With complimentary rides on the Chariot ride-share service, a company car pool program and an aggressive work-from-home furlough program, Indeed’s Manager of Talent Attraction Kevin Womack said transit and location variables are just two of the factors the company is trying to manage in the coming years as it plans to grow its local workforce to 5,000 employees from its current headcount of 2,000.
Add in a growing wait time and difficulty with hiring foreign workers for technical jobs and the frustration grows, a feeling discussed in depth Wednesday during an Urban Land Institute Austin member breakfast that focused on Austin’s shortage of talent.
“Immigration policies have impacted the duration to hire someone through H-1B visas, and due to some of the rhetoric, it’s gotten harder to get someone started on an H-1B once it’s filed,” said Womack, one of three panelists discussing the topic. “We have to wait for it to go through, which makes the start date become something that happens at an extended level. Due to that we have hiring managers unwilling to wait that duration, but we don’t have local or other resources to fill that gap.”
Recent data show Austin has 42,000 job openings and only 36,000 people seeking employment, which represents an unemployment rate of around 3 percent. The so-called skills gap has become so chronic that local economist Angelos Angelou has stated in recent business forecasts that hiring problems are starting to become a threat to the area’s ongoing economic growth.
Filling that gap through improved training programs is the main responsibility of the other two panelists: Workforce Solutions Capital Area CEO Tamara Atkinson and Garrett Groves, vice president of business and industry partnerships for Austin Community College.
Groves said higher education institutions like ACC, which has 70,000 students per year across all its campuses, have had to work with companies such as Samsung to design hybrid apprenticeship programs that follow a more European model so new, young hires are guaranteed to get the skills they need.

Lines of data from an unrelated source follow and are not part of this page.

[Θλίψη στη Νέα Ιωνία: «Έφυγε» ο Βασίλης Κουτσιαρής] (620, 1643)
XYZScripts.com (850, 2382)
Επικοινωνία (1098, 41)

“It used to be as education providers we did our best job to train talent, give them the skills they required, and then almost dumped them in a large workforce talent pool and our job was done,” he said. “The days of train and pray are over. We’re not allowed to train individuals and then think we’ve done our job and never have to leave our classrooms.”
The Wednesday session featured plenty of discussion about how real estate plays a part in the talent issue, with business locations and the proximity of housing to transit playing a role in worker availability. The training required for the skilled trades that are needed in manufacturing and construction also has an impact on the real estate market, with Atkinson explaining that a lack of awareness about the kinds of jobs available in skilled trades causes fewer enrollees in training programs.
Atkinson’s agency, which provides funding to existing successful job training programs in the Austin area, is one year into working behind the Master Community Workforce Plan that was created to emphasize training and job placement in the fields of health care, information technology and advanced manufacturing.
When talk turned to trying to forecast the skills needed for jobs in the 2030 workforce, Atkinson said she and others in the job placement world have to fight something of a two-front battle to train for today while preparing for the future.
“We have both an immediate demand and pressure to do long-term thinking,” she said. “Right now in Austin we’ve got hundreds of job seekers in our offices meeting with our staff looking for jobs today, so they don’t care about the jobs of 2030 … they need a job today to support themselves and their family.
“We have a both/and approach. It’s ensuring we’ve got the right efficient data-driven systems today to connect people to jobs, and it is working very closely with industry leaders and researchers to look at what skills will be in demand in the future.”